● Directions for this task
Rewrite the rows from the line containing "Task: Click the text 単一回答" through the line containing "click(x=846, y=122)", inclusive, changing every "label" to "caption" and leaving everything else as it stands.

>> BEGIN Material for this exercise

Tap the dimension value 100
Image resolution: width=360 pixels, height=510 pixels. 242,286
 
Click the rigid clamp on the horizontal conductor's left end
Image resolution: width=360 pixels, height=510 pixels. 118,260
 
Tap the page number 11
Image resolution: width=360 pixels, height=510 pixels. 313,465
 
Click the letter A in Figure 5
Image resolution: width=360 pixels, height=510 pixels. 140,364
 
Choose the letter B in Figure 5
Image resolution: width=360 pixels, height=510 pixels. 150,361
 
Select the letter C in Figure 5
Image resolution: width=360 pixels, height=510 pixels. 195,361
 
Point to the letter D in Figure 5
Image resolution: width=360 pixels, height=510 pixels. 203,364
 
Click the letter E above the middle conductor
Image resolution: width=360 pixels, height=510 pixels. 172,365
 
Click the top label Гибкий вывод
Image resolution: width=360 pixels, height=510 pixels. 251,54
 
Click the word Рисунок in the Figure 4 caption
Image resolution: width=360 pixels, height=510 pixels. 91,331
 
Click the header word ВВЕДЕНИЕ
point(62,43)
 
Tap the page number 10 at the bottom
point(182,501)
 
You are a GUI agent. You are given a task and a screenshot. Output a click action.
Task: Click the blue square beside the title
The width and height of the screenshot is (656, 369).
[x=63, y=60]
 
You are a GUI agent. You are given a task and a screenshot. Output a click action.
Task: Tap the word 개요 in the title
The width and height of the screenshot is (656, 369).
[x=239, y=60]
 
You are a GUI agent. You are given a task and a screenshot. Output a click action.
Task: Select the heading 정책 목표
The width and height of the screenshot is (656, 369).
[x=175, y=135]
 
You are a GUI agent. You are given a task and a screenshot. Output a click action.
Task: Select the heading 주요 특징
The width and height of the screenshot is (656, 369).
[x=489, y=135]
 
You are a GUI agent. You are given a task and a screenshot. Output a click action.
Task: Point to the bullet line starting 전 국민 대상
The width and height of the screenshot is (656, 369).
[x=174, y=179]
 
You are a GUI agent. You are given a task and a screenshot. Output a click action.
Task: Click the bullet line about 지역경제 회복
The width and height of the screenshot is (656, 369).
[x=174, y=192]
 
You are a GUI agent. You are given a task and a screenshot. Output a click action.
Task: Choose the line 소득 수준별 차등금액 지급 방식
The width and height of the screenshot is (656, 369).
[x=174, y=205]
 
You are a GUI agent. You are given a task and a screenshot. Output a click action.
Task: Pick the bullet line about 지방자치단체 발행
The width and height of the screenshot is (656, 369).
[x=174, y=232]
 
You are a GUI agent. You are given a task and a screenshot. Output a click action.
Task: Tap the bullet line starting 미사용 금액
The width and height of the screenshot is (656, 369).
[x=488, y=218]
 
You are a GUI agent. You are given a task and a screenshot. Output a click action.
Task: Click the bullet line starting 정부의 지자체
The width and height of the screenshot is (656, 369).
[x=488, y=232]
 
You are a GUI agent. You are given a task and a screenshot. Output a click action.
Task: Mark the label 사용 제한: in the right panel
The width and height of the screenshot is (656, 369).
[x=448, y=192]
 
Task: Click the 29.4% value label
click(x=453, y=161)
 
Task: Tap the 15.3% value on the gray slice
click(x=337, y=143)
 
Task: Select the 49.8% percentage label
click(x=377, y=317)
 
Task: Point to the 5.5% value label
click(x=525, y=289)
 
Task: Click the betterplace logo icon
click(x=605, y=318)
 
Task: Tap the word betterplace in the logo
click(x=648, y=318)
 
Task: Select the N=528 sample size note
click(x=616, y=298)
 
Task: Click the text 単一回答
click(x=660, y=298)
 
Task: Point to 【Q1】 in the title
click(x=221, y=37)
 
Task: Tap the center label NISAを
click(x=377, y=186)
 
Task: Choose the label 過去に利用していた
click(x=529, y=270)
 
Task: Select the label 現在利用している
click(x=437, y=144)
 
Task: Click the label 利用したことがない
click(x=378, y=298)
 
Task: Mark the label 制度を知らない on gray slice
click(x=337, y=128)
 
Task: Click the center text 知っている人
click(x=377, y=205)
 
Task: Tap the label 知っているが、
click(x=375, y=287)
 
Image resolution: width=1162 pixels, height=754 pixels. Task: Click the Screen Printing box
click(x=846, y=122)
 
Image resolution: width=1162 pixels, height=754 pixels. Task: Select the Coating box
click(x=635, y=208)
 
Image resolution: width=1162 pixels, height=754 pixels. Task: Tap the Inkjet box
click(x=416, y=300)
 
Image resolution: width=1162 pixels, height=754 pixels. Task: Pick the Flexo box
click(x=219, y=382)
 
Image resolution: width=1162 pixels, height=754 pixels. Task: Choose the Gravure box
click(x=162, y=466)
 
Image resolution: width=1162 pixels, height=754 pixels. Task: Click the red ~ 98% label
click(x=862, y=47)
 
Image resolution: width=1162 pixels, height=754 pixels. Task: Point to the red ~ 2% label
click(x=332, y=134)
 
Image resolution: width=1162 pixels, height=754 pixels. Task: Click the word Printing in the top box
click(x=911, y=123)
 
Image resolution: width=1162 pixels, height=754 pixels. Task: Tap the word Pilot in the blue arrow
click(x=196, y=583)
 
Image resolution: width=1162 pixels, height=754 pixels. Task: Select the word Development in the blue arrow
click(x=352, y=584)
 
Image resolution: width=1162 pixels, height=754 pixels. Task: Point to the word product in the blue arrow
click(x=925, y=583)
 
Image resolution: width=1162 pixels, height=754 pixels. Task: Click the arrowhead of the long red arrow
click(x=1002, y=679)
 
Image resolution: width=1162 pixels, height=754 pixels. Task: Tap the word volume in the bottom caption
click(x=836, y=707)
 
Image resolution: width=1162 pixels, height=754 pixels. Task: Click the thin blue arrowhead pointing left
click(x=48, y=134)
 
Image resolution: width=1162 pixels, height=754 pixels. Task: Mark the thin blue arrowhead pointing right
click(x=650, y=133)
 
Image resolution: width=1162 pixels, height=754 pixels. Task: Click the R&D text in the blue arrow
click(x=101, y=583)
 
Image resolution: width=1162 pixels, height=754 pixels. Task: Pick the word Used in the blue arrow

>> END Material for this exercise

● Written response
Task: Click the text 単一回答
click(x=660, y=298)
 
Task: Point to 【Q1】 in the title
click(x=221, y=37)
 
Task: Tap the center caption NISAを
click(x=377, y=186)
 
Task: Choose the caption 過去に利用していた
click(x=529, y=270)
 
Task: Select the caption 現在利用している
click(x=437, y=144)
 
Task: Click the caption 利用したことがない
click(x=378, y=298)
 
Task: Mark the caption 制度を知らない on gray slice
click(x=337, y=128)
 
Task: Click the center text 知っている人
click(x=377, y=205)
 
Task: Tap the caption 知っているが、
click(x=375, y=287)
 
Image resolution: width=1162 pixels, height=754 pixels. Task: Click the Screen Printing box
click(x=846, y=122)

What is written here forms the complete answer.